Я тряхнула головой, пытаясь выгнать все эти неуместные сейчас мысли. Не об этом мне нужно думать. А о том, что все вокруг меня на данный момент ведут некие свои игры, цели которых мне не понятны и не близки ни разу. И, собственно, я бы хотела вникнуть в их смысл только для того, чтобы понять, с кем мне будет выгодней «дружить», чтобы освободиться. Я не собираюсь на самом деле принять хоть чью-то сторону. Намерена остаться на своей собственной. Понятно, что Роман нарочно затронул причиняющую мне боль тему и оставил меня в раздумьях, надеясь, что я вскиплю и приду к нужным ему умозаключениям. Ну что же, взбесить ему меня удалось, признаю. Но и принимать его точку зрения я не собираюсь.

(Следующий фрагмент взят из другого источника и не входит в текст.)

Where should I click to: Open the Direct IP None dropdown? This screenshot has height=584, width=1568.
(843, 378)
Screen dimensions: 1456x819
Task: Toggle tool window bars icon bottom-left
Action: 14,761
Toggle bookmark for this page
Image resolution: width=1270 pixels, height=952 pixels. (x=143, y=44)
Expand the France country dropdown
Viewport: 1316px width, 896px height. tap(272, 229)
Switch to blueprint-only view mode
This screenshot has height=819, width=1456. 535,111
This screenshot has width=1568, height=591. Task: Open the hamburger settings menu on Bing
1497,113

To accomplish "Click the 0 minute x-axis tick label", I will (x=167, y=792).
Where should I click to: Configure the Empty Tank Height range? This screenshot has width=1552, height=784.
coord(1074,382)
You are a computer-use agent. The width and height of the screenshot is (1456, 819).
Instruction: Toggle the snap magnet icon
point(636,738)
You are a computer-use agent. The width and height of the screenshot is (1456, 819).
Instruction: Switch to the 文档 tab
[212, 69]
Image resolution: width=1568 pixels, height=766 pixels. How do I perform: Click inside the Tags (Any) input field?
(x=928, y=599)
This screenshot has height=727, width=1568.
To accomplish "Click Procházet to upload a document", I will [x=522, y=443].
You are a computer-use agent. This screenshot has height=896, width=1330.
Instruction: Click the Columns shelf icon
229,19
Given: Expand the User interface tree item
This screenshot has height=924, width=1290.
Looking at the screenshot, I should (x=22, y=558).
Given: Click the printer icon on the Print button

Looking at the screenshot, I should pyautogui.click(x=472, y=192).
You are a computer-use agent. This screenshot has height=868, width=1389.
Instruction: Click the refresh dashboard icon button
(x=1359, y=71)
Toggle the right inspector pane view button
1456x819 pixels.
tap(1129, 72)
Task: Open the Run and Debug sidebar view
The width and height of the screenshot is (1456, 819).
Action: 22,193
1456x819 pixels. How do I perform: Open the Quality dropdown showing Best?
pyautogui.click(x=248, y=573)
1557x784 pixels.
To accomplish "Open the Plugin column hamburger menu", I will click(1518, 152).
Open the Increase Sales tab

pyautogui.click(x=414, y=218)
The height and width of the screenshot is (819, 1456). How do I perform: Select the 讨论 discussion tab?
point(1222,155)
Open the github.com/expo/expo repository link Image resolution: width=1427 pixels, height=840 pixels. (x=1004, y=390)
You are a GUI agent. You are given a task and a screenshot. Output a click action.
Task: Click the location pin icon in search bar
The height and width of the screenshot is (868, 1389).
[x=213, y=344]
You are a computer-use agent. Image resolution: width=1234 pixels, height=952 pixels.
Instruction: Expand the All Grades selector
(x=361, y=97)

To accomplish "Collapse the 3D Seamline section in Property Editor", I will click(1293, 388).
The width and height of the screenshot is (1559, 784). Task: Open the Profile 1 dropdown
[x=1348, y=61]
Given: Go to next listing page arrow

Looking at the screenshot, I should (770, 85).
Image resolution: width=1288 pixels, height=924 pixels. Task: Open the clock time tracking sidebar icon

Я даже не услышала, как вошла Амалия, и заметила ее, только когда под ее дорогими туфлями скрипнули останки ни в чем не повинной посуды.
— Надеюсь, ты не в голову ему все это бросала? — с долей беспокойства спросила она.
— К сожалению, нет, — буркнула я.
— Яна, не шути так. Я совсем не хочу, чтобы Роман потребовал твоего препровождения в орденский дом. Там я не смогу помочь тебе ни советом, ни делом.
— Я помню, — с трудом удержалась от ядовитого замечания насчет этой самой своеобразной помощи.
— Я не вправе просить тебя рассказать, как прошла ваша встреча. Но ты, если хочешь, можешь поделиться со мной, — мягко произнесла она.
Я посмотрела в миндалевидные большие глаза этой женщины, явно светившиеся неподдельной заинтересованностью, и задалась вопросом, какую же выгоду она хочет извлечь, участвуя в моей судьбе? Потому что, похоже, все вокруг делали все совсем не из альтруистических побуждений. Ага, здравствуй, паранойя.